= Diver's Lake =

Glacial lake in western New York

Diver's Lake is a spring-fed glacial lake located in Genesee County, New York, with a size of 6.5 acres. It is also the site of the largest flint quarry in Western New York, where Clovis points have been discovered.

Other names for the lake include Spirit Lake, Hidden Lake, and Devil's Lake.

==History==

The name Spirit Lake comes from the belief held by the Seneca that a spirit sea serpent, "Sais-Tah-Go-Wa" lived there. According to Seneca mythology, the lake was believed to be inhabited by a "monster underwater serpent with horns. Yearly, the sacrifice of a beautiful maiden and her lover were required. Sorrowfully the relatives turned away, dreading to see the serpent arise to swallow them. Of course the lovers never could come back; and of course they never wanted to be devoured by horned serpents. Who knows where they went?"
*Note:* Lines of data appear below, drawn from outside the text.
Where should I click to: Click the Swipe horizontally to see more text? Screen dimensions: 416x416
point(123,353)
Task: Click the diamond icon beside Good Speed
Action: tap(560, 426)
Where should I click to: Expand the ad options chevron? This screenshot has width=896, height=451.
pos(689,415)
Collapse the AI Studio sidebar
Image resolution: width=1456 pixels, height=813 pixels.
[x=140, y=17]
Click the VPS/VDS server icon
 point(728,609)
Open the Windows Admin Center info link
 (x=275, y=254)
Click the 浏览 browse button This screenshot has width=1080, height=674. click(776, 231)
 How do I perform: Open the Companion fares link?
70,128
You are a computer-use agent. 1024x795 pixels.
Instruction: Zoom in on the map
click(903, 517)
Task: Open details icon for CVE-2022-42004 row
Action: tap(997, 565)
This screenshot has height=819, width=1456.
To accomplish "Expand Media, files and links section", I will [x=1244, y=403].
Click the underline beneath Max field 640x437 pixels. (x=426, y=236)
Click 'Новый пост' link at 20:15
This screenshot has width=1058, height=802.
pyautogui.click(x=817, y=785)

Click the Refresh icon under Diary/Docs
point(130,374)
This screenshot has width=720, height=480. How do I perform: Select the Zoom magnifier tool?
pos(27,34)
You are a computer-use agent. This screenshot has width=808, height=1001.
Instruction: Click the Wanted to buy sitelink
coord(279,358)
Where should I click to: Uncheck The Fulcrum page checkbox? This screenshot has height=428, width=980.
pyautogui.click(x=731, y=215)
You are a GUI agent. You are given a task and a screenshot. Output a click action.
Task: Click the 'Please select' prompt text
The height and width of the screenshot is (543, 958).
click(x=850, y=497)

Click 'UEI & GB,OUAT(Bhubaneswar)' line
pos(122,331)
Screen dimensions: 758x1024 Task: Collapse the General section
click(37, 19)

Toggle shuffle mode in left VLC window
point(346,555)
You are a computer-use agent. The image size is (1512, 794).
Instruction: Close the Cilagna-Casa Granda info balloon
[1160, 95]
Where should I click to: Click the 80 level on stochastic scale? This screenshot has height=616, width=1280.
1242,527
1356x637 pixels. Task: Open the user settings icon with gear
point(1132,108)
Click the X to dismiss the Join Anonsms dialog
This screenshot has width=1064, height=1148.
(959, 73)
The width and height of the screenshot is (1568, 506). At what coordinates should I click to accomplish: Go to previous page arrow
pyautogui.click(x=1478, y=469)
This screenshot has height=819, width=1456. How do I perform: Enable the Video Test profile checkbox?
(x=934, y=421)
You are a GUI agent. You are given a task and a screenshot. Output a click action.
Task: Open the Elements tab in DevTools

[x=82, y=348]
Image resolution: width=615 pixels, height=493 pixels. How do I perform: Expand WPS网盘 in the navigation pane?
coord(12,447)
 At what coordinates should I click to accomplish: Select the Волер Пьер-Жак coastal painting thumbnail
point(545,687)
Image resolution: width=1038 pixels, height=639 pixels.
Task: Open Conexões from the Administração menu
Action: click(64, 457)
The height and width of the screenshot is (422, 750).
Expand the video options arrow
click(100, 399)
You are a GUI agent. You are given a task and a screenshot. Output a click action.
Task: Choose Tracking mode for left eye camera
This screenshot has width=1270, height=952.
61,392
Rev. Samuel Kirkland visited the lake on his mission to the Senecas in 1788. According to Kirkland, "The old Indians affirm that formerly a demon in the form of a dragon resided in this lake, which frequently disgorged balls of liquid fire. To appease him many sacrifices of tobacco had been made by the Indians". White Chief or White Feather, an Indian chief, resided at the lake. In 1801, he was hired to lay out our present Route 5 from Bushville to Clarence. Until the 1838 Treaty of Buffalo Creek, where many Seneca were relocated, the lake was part of the Tonawanda Reservation. The land was purchased from James W. Wadsworth in 1878 by Edward Diver, hence the name.